Published September 18th, 2006 - 11:56 GMT

Al Qaeda in Iraq vowed war on "worshippers of the cross" and protesters burned a papal effigy on Monday over Pope Benedict's remarks on Islam. The statement by an umbrella group led by Iraq's branch of al Qaeda said "We tell the worshipper of the cross (the Pope) that you and the West will be defeated, as is the case in Iraq, Afghanistan, Chechnya."

 

"We shall break the cross and spill the wine ... God will (help) Muslims to conquer Rome ... (May) God enable us to slit their throats, and make their money and descendants the bounty of the mujahideen," said the statement.
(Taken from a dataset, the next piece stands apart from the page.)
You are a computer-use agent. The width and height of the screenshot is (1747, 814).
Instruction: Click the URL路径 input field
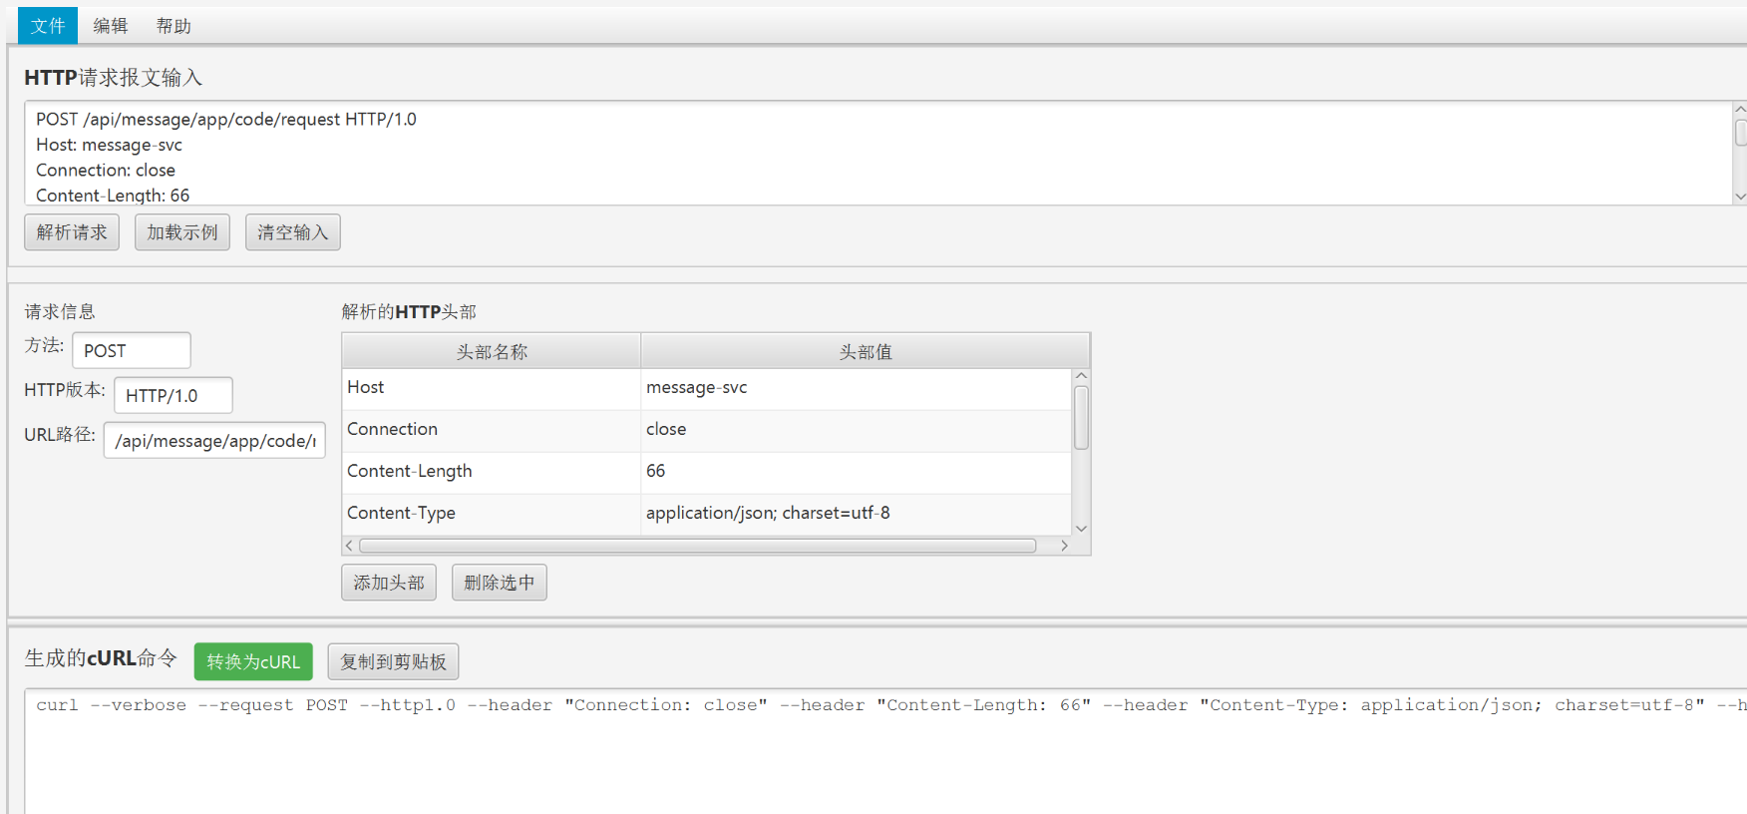pos(214,441)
The statement cited a hadith (saying of the Prophet Mohammed) promising Muslims they would "conquer Rome ... as they conquered Costantinople."

In Iraq's southern city of Basra, up to 150 demonstrators chanted slogans and burned a white effigy of the Pope.

 

On his part, French President Jacques Chirac refused on Monday to criticize the 79-year-old Pontiff, but called for a more diplomatic use of language. "It is not my role or my intention to comment on the Pope's statements. I simply want to say, on a general level ... that we must avoid anything that excites tensions between peoples or between religions," Chirac said on Europe 1 radio.